Source passage =>
--*--
In the pharmaceutical industry, nothing is quite as exciting as a new molecule in the pipeline — especially one that has a chance of solving some major human health problem. In the last few decades, pharma companies have consistently developed and launched new proprietary drugs, bringing hope to sick or at-risk patients, and providing enviable financial returns for the companies’ shareholders. Indeed, global pharmaceutical companies have been built around the idea of discovering blockbuster drugs that solve medical problems common to tens of millions of people. They have supported that approach with huge investments in their innovation programs and marketing and sales operations.
But the era of the blockbuster drug is nearing an end. In the U.S. alone, branded pharmaceuticals accounting for some US$120 billion in annual revenues (including Lipitor, Zyprexa, Plavix, and Seroquel) will be coming off patent in the next few years, opening the way to generics and eroding a major source of the industry’s profits. To be sure, there is still plenty of room for improvement in the medications people take, and no shortage of human suffering to alleviate. But it is doubtful whether big pharmaceutical companies will be able to pursue these goals within the old model of developing exclusive new pills that they can sell under patent protection. For one thing, pharma companies in the past were able to develop drugs for health problems that had never before been addressed. When anti-cholesterol drugs were first launched, for example, they created entirely new, multibillion-dollar markets. Today, in contrast, few such unaddressed categories remain, meaning most newly developed drugs will be competing with existing ones.
--*--
Questions to answer =>
1) In the pharmaceutical industry passage, how much annual U.S. revenue do the branded drugs about to come off patent account for?
2) List the branded drugs that the pharmaceutical industry passage names as coming off patent.
3) Write the next paragraph of the pharmaceutical industry passage, picking up after its final sentence.
The data come from a different source than the pharmaceutical industry passage.

Given information =>
--*--
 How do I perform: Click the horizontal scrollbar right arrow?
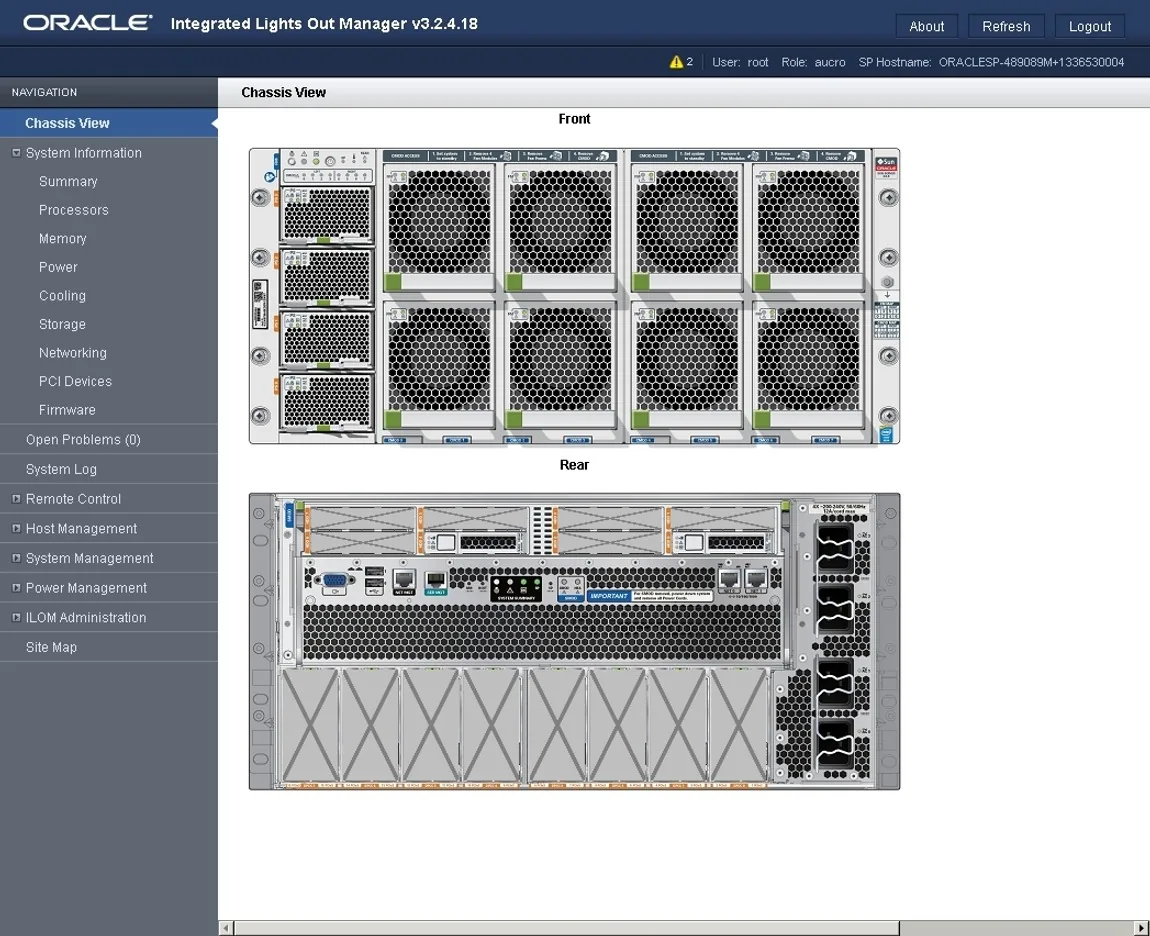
--*--
Answers in order =>
1) Some US$120 billion.

2) Lipitor, Zyprexa, Plavix, Seroquel

3)
In addition, the pharma companies are feeling pressure from every direction — from regulators setting the rules for drug effectiveness and safety, from managed care organizations and employers pushing back on prescription drug costs and reimbursement, from competitors coming to market with alternative brands or generics, and from disgruntled shareholders. Internally, the number of molecules in pharmaceutical company pipelines is shrinking, and the risk/reward ratio for research and development outlays is worsening. Overall, these trends have resulted in lower revenue, reduced profitability, and declining P/E valuation ratios for most major pharmaceutical companies.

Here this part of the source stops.